In January 2016, we provided an update about a number of issues Tesco Plc ("Tesco") were facing following:
the findings of the Groceries Code Adjudicator in January 2016 that Tesco had falsely inflated its profits by knowingly delaying and deducting payments from suppliers in order to improve its own financial position; and
the investigation launched by the SFO in October 2014 into accounting practices at Tesco after the company admitted it had incorrectly accounted for suppliers payments following findings by Deloitte that Tesco had artificially inflated an estimate of first half year profits in August 2014, said to amount to some £263m.
Tesco's admission led to it reporting its biggest ever loss of £6.4bn for the year to February 2015. Things have not improved for Tesco in the intervening months and they continue to face a very uncertain period.

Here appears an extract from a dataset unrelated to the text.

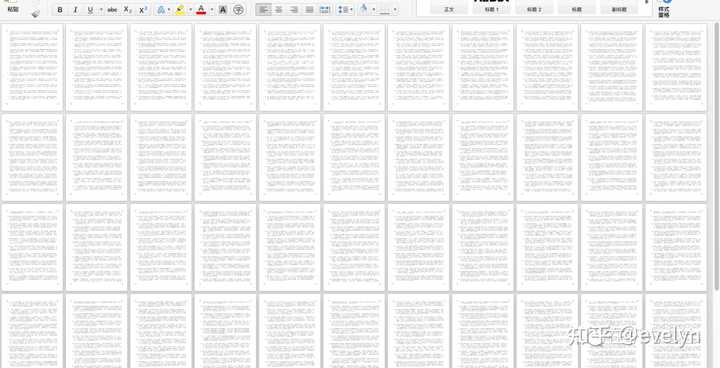The image size is (720, 368).
Task: Align text to the left
Action: 263,10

The SFO investigation into their accounting practices is ongoing and further charges may be brought. In addition to the artificially inflated profits for the first half year to August 2014, Deloitte, accountants instructed by Tesco to undertake an investigation of its accounting practices, found that similar practices had been in place in prior accounting periods. Indeed, in April 2015 Tesco confirmed that it had identified a further £60m in misstatements from prior years, mostly as a result of an audit of its Irish operations. It is uncertain whether any corporate prosecution may follow which is punishable by a fine and whether in this case a deferred prosecution agreement would be negotiated.
Most recently, and as a result of these activities, on 9 September 2016, charges have been brought against three former directors of Tesco. Subsequently, on 22 September 2016, Carl Roberg, the former finance director of Tesco, Christopher Bush, the former Managing Director and John Scouler, the former commercial director for food (together the Directors'") appeared at Westminster Magistrates Court to answer charges of fraud and false accounting in relation to overstated accounts for the six months to 23 August 2014.

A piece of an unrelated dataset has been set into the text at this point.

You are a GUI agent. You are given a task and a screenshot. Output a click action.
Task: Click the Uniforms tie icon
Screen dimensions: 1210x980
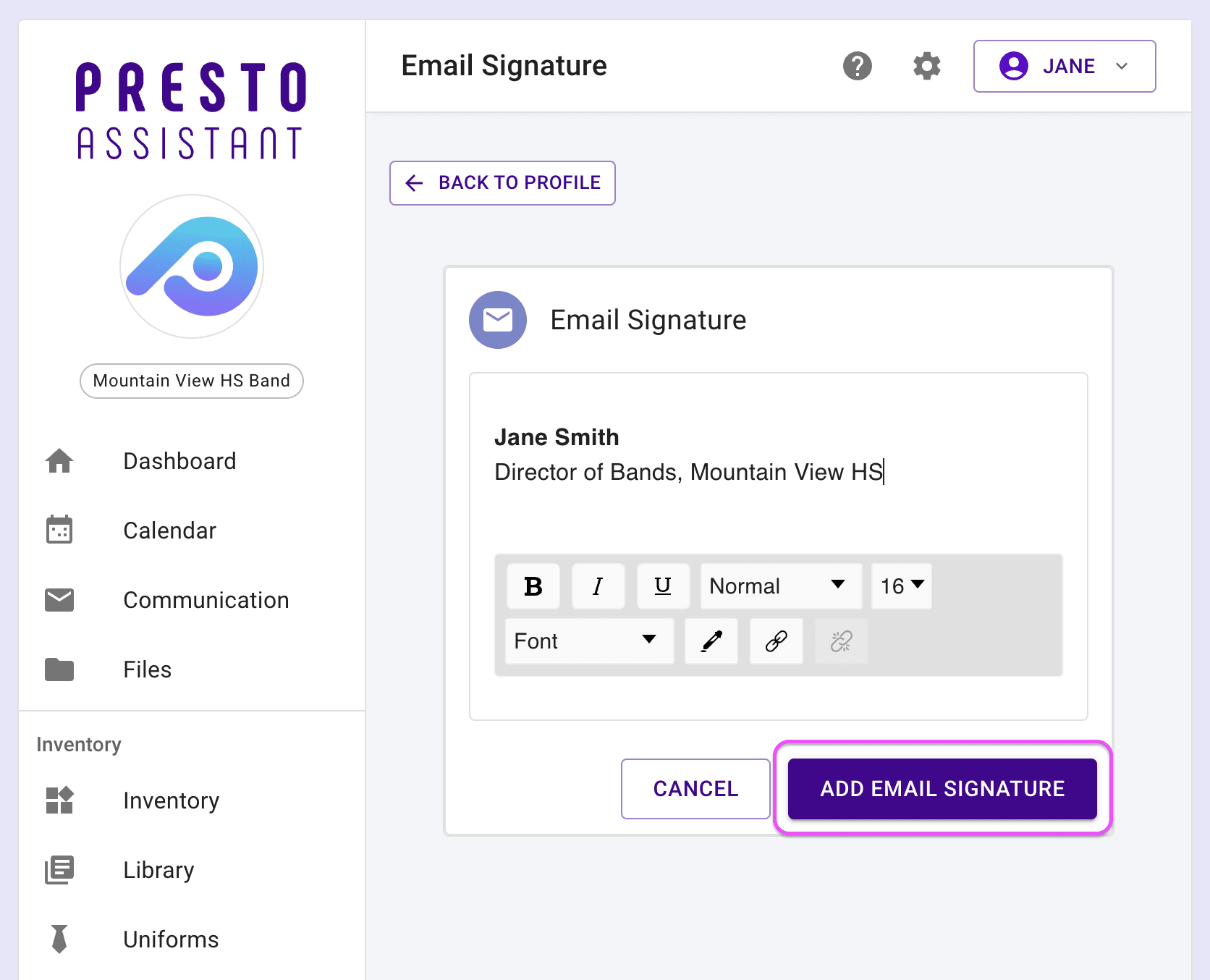59,939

All Directors were charged with one charge of fraud by abuse of position for personal gain and one charge of false accounting. The Directors were also accused of dishonestly falsifying Tesco's digital accounting records and its draft interim accounts by the "inputting of and/or reliance upon commercial income figures which gave a false account of the financial position of Tesco." If found guilty of fraud by abuse of position, the Directors could face up to 10 years in jail and seven years for false accounting.
The Directors' all pleaded not guilty to the activity which allegedly took place between February to September 2014. The case was referred to the Southwark Crown Court where they will appear on 20 October 2016. All the Directors are currently deny and wrongdoing and are contesting the allegations made against them.
The Directors all worked for the former Chief Executive of Tesco, Philip Clarke, who in the course of the SFO investigation has been questioned but no charges have yet been brought against him. Previously, the FRC had announced an investigation of Tesco's former chief financial officer Laurie Mcilwee in December 2014 but on 31 August 2016, the investigation was closed because there was no realistic prospect that a tribunal would make an adverse finding in relation to his conduct.
We understand that the FRC is continuing its investigation into the work undertaken by PwC, as external auditor for Tesco, predicated upon the preparation, approval and audit of the financial statements for the years ended 25 February 2012, 23 February 2013, and 22 February 2014 and it is not known when this is likely to be concluded or if PWC and/or any individuals will face disciplinary action.
Reports in the press also continue and suggest that groups of Tesco's shareholders both in England and in the US propose to commence proceedings for compensation for losses allegedly incurred as a result of the overstatement and that the English shareholders may have already been in communication with Tesco direct in relation to their claims. It is understood that the English shareholders are being backed by Bentham Europe, a company which specialises in litigation funding.
Although Tesco's share price edges upward and the company is undertaking significant changes, these are uncertain times and with the SFO investigation proceeding it is not known if further charges will be brought against Tesco employees. The current charges against the Directors have, however, been made relatively soon after the commencement of the SFO investigation which has no doubt been assisted by the additional £21m of funding made available by the government in January 2016 to assist them in pursuing complex cases. In this regard, it is reported that the SFO is currently conducting investigations into the affairs of Tata Steel, Airbus, GlaxoSmithKline, Rolls-Royce and Barclays.